# a bad one!!



## richard_tricky (Jul 24, 2002)

Five Englishmen in an Audi Quattro arrived at an Irish border checkpoint. 
Paddy, the officer, stops them and tells them: "It is illegal to put 5 
people in a Quattro, Quattro means four" 
"Quattro is just the name of the automobile," the Englishmen retorts 
disbelievingly. "Look at the papers: this car is designed to carry five 
persons."

"You can not pull that one on me," replies Paddy "Quattro means four. 
You have five people in your car and you are therefore breaking the law."

The Englishmen replies angrily, "You idiot! Call your supervisor over. I want to speak to someone with more intelligence!"
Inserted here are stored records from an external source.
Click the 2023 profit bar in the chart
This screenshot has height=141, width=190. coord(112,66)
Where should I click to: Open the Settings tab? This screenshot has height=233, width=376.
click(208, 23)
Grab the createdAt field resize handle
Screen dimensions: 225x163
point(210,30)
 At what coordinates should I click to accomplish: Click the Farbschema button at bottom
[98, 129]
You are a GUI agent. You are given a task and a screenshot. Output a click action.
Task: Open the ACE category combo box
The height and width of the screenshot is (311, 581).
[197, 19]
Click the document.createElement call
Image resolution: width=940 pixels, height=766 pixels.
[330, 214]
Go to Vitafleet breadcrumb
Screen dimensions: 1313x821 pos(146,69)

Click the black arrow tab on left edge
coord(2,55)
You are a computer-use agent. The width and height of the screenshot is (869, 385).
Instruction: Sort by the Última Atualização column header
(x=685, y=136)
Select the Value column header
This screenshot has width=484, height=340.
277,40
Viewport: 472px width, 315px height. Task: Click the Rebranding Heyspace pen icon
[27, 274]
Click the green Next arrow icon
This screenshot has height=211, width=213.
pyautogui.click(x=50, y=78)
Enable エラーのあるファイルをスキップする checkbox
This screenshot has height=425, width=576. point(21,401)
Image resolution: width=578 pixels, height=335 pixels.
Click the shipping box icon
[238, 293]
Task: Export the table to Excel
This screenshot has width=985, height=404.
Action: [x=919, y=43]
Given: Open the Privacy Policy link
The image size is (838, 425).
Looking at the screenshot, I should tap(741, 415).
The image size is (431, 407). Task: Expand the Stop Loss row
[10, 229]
"Sorry," responds Paddy, "Murphy is busy with 2 guys in a Fiat Uno."

;D


----------



## Major Audi Parts Guru (May 7, 2002)

Excellent ;D ;D ;D


----------



## Guest (Dec 31, 2002)

:'( :'( :'(


----------



## rcoll (May 13, 2002)

i am pretty sure that happened as i was crossing the border from scotland to england and the bobby was john or herny or something.... leave the charming irish alone


----------



## trev (Aug 5, 2005)

:lol: :lol:


----------



## fastasflip (May 13, 2003)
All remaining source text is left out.